Under the law issued by the late President Ferdinand Marcos: “it shall be unlawful for any person, entity or association to conduct professional basketball games or other professional games and competitions without permit and licenses duly issued by the Board.”

“Consequently, allowing sports leagues like MPBL and Filbasket to hold their basketball tournaments during this unprecedented time without a National Government Agency (NGA) overseeing the said events will open floodgates for all amateur/non-professional leagues to the detriment of their health and safety,” the GAB underscored.

“As we applaud their noble vision to provide livelihood and opportunities to earn to those affected by the pandemic, we need to stress that GAB’s mandate is to uphold integrity and provide ample protection to all professional athletes and stakeholders involved in the conduct and operation of professional basketbal.”

GAB legal division chief Atty. Omar Benitez, who was also present during the press conference, pointed out two aspects to the issue “one being the professional aspect (of the leagues) and the health and safety aspect of the participants involved.”

Invoking PD 871, Dioscoro Bautista, the GAB professional sports division chief, wrote Reyes last October 17 refuting the “amateur” status of Filbasket based on the joint resolution of the PSC and GAB, and requiring the league to secure the needed documents and licenses to run as a pro league.

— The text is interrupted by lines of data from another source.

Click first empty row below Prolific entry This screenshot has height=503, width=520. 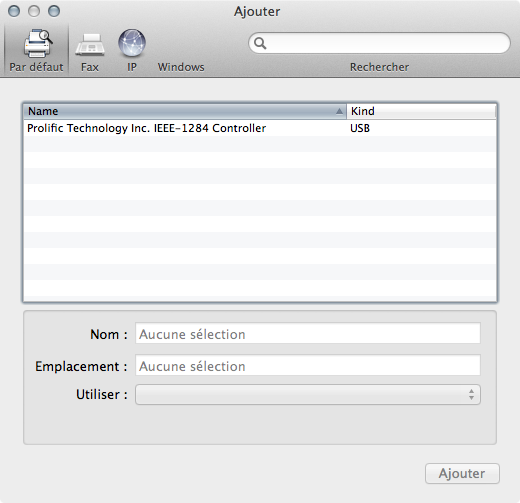pyautogui.click(x=260, y=144)
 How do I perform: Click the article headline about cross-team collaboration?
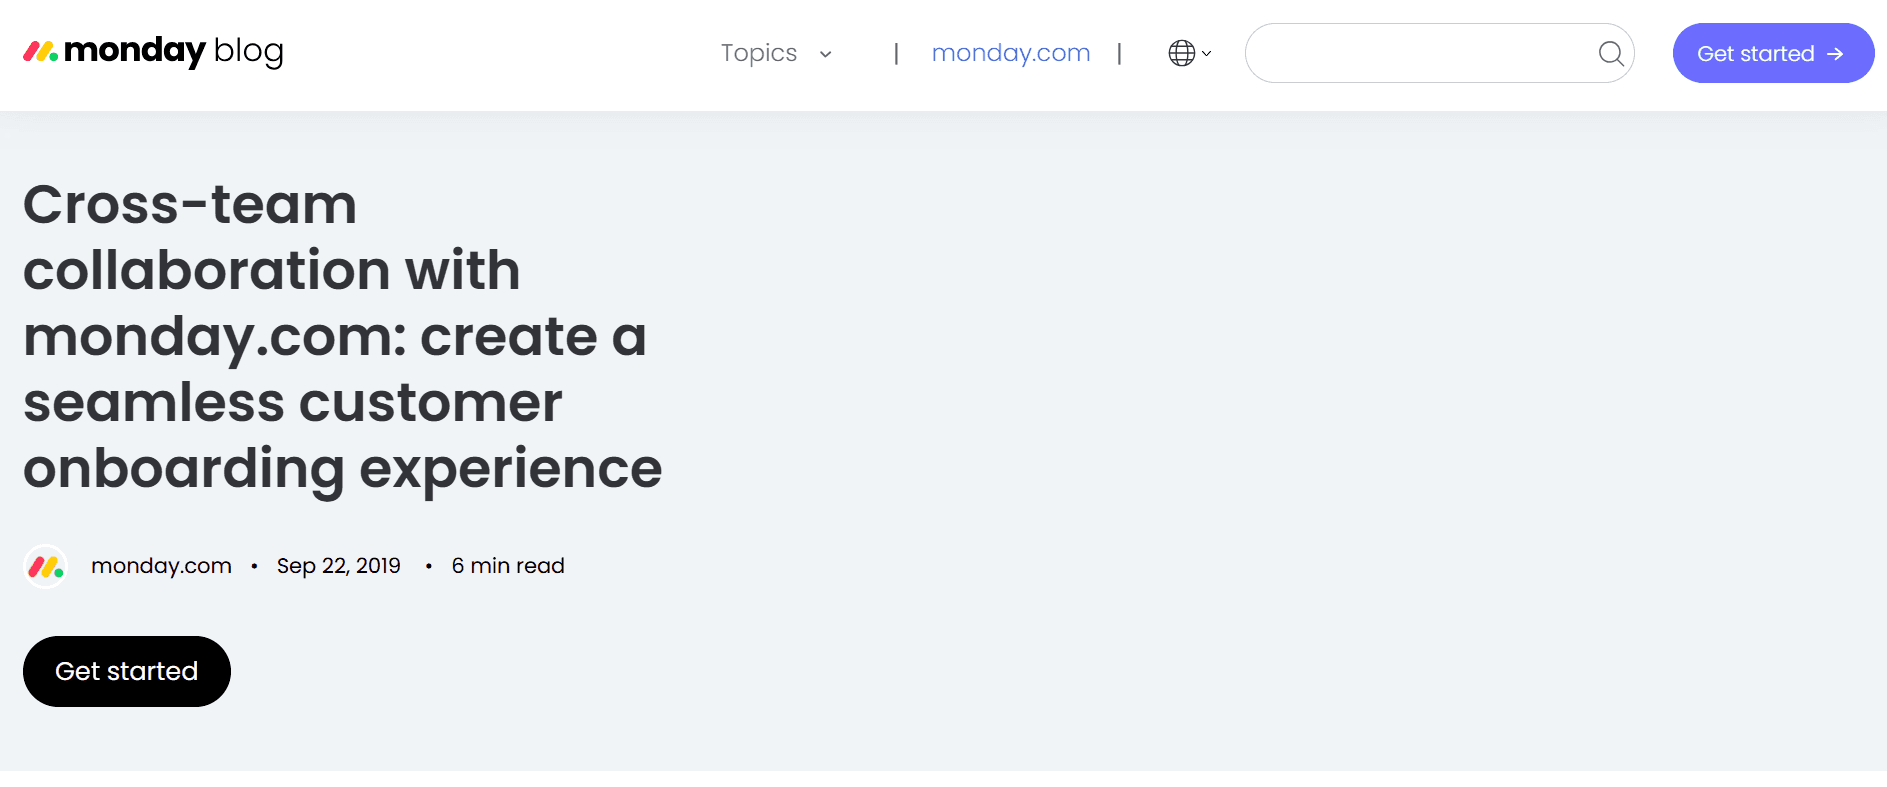click(x=342, y=336)
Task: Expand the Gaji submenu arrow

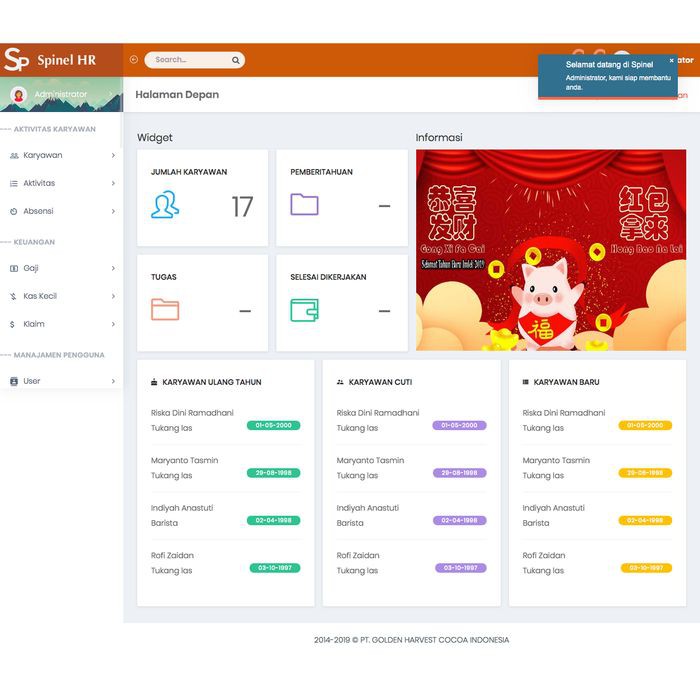Action: (x=113, y=268)
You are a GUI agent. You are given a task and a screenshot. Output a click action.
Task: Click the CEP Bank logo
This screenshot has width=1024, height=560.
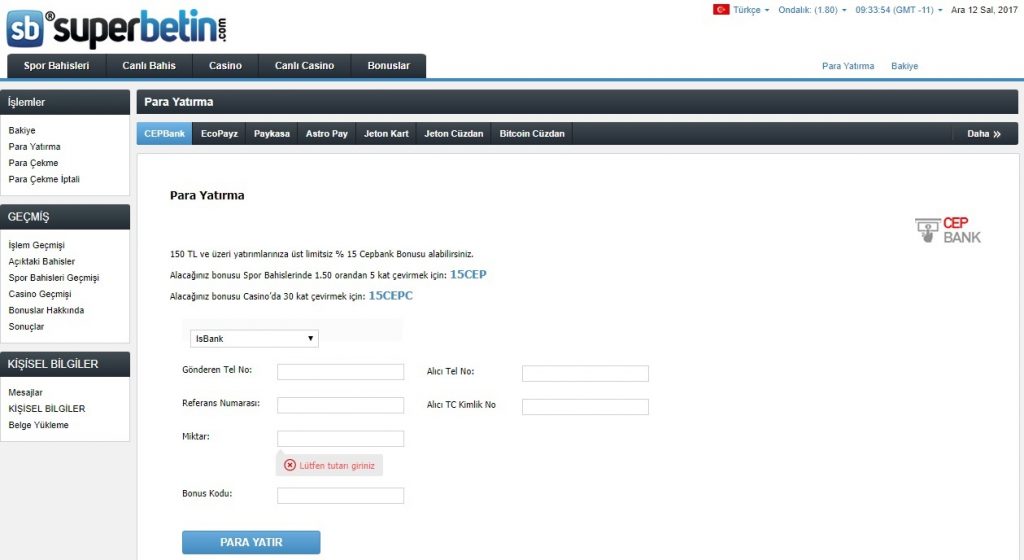pyautogui.click(x=948, y=230)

Benitez was hopeful that the issues with the MPBL and the Filbasket could still be sorted out, but also warned it was also authorized to issue a “cease and desist order” to both leagues unless they comply with the proper requirements. 

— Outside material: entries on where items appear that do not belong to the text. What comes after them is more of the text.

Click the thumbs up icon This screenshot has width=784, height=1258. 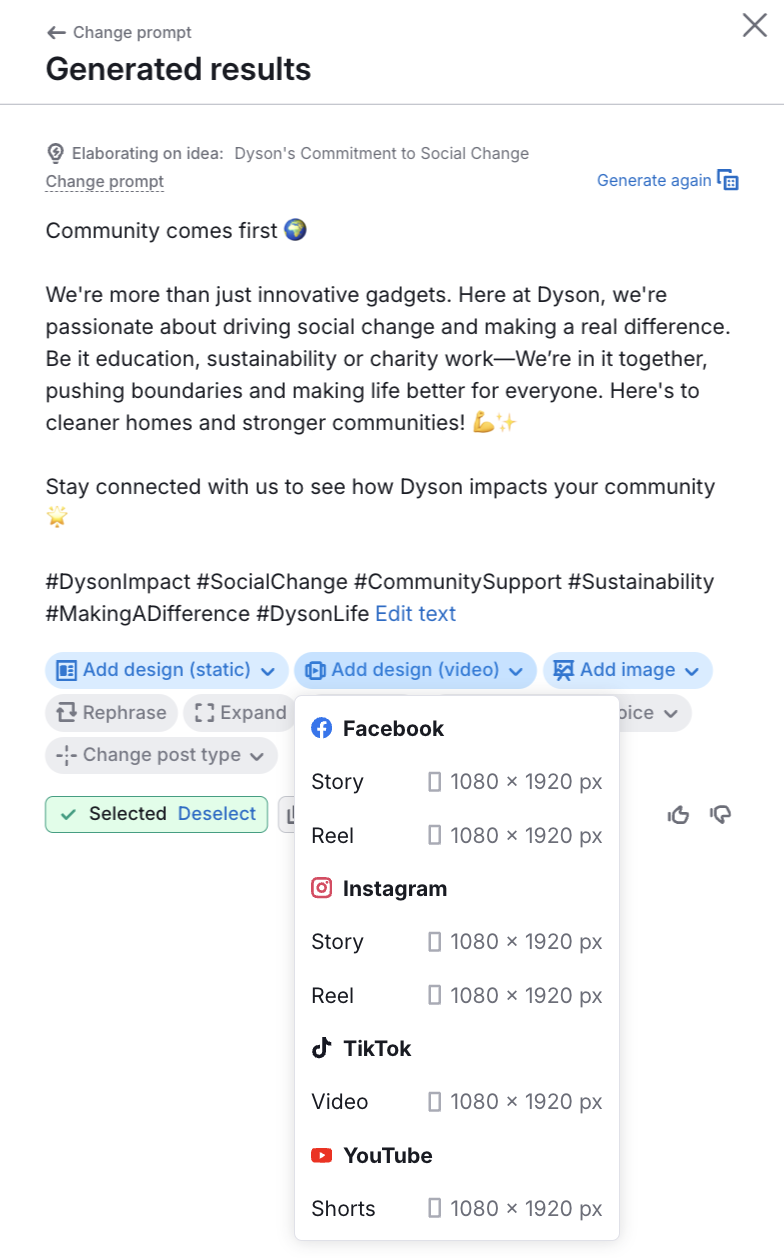(x=679, y=815)
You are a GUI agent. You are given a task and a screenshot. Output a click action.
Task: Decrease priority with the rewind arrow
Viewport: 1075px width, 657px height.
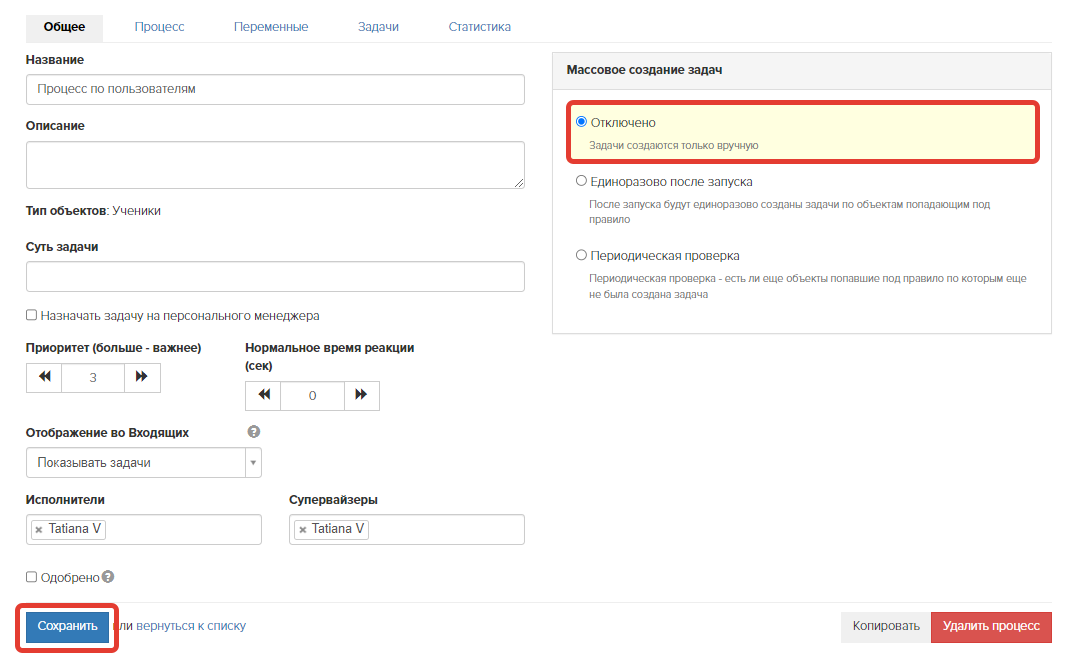pos(44,377)
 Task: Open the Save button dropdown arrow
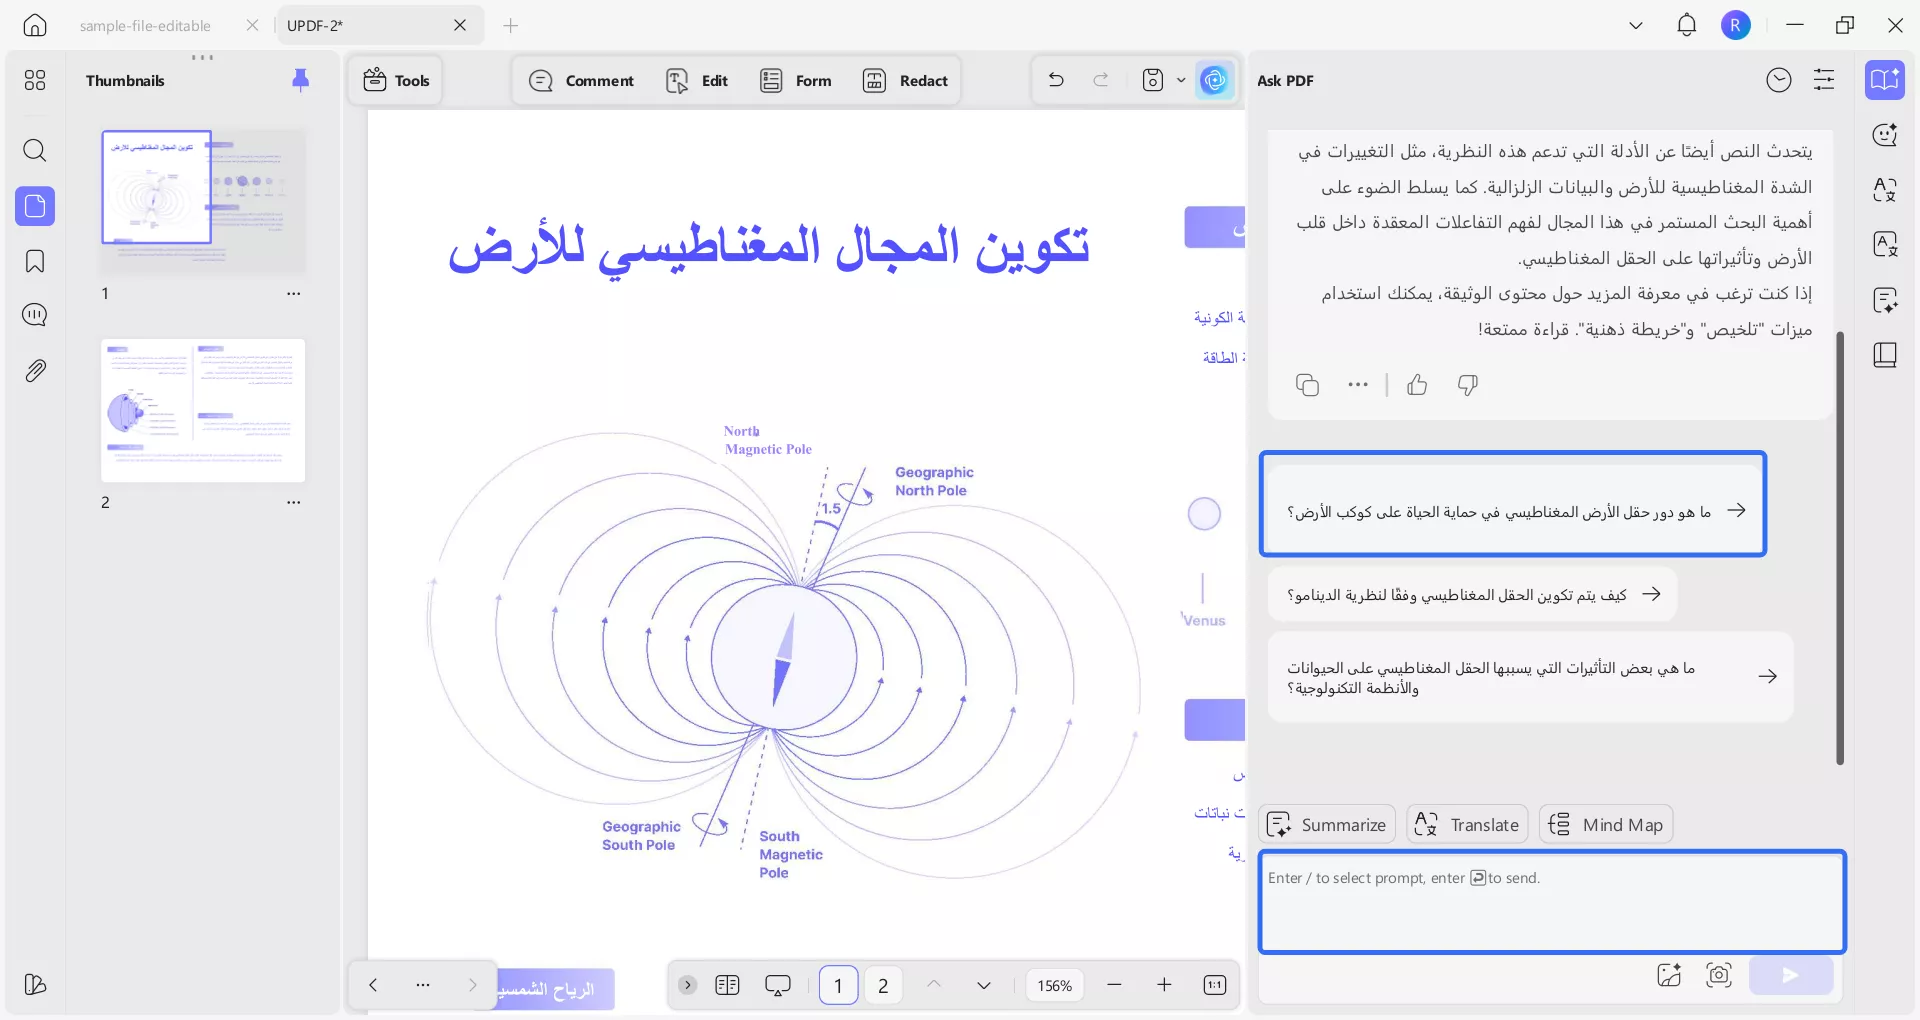1181,80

Mitra was also anxious that problems might arise should these developments be allowed to prosper without proper GAB regulation.

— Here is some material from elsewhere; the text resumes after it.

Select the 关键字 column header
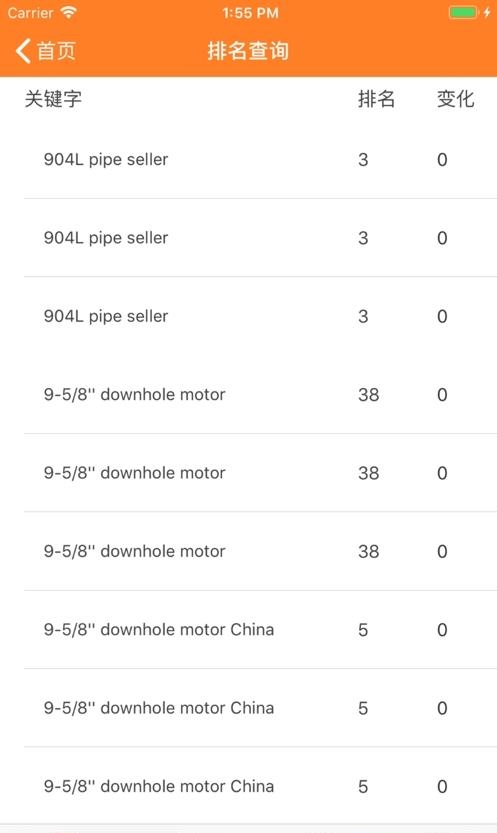 [x=53, y=99]
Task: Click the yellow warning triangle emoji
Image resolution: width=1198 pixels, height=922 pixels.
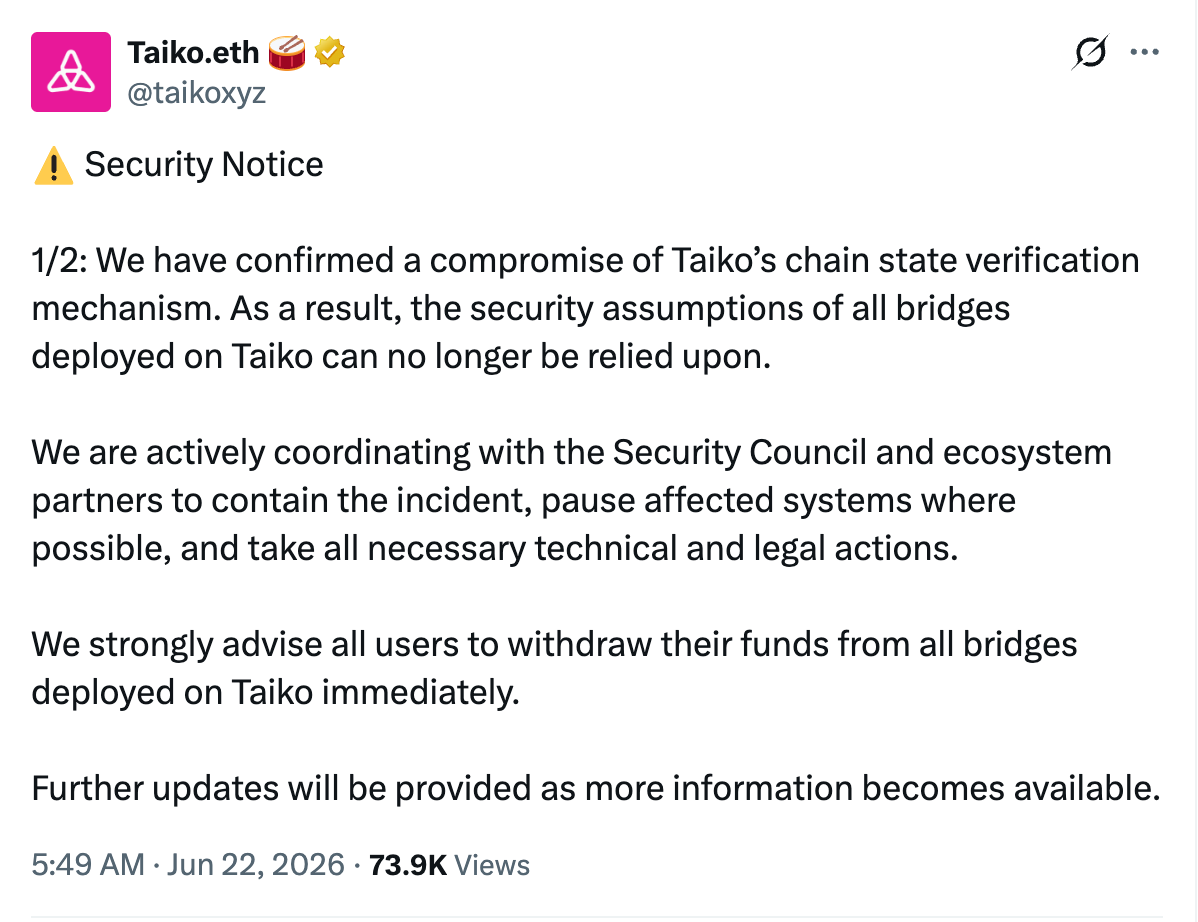Action: (53, 166)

“Ingat lang tayo kasi hindi lahat ng LGUs (local government units) alam ’yong health and safety protocols na tama. Problema sa isa, madadamay pa ang lahat. (Let should be careful because not all LGUS are aware of the health and safety protocols. The problem one might drag others into it),” warned Mitra.

He cited the example of the unregulated cockpits in Davao that resulted in the spike of COVID-19 cases in the area. 

“We should not let our guards down. The GAB is still here to try and help as much as possible. Our mandate is still to take care of our pro athletes,” the GAB chairman said. 


Meanwhile, Reyes said “Filbasket’s inaugural bubble tournament is amateur in nature.”

This was contained in a letter of Reyes, a former Ateneo varsity player and pro player, dated last October 19 addressed to Bautista.

With the approval of the GAB board, Bautista wrote Reyes last October 17 asserting that Filbasket was a running pro league based on Joint Resolution 2020-01 of the GAB and the Philippine Sports Commission.

The resolution provides the guidelines for the “definition of professional athletes and professional sports,” Bautista wrote the Filbasket head, which states that those receiving numeration for playing are classified as pros.

“Filbasket and its teams are merely providing token mounts or allowances because this already means a lot in the basketball industry given our almost two-year absence from basketball (due to the COVID-19 pandemic),” said in the reply letter, addressing the GAB official as “Dear Dioscoro.”

On the issue of profit-sharing among the clubs, Reyes claimed that “the whole context of the statements was about the plans of Filbasket for the future and does not refer to this inaugural tournament.”

Regarding the sponsors of the tournament, he said that “we are only getting sponsorships in kind or x-deals needed for the tournament. If there is any cash involved, this only defrays the costs of holding the tournament given the need for a bubble.”

Reyes, however, said that as the Filbasket grows, “we are excited to register and work with the GAB to ensure the integrity of the game just like the recently turned pro leagues in (sic) the VisMin Cup and NBL.”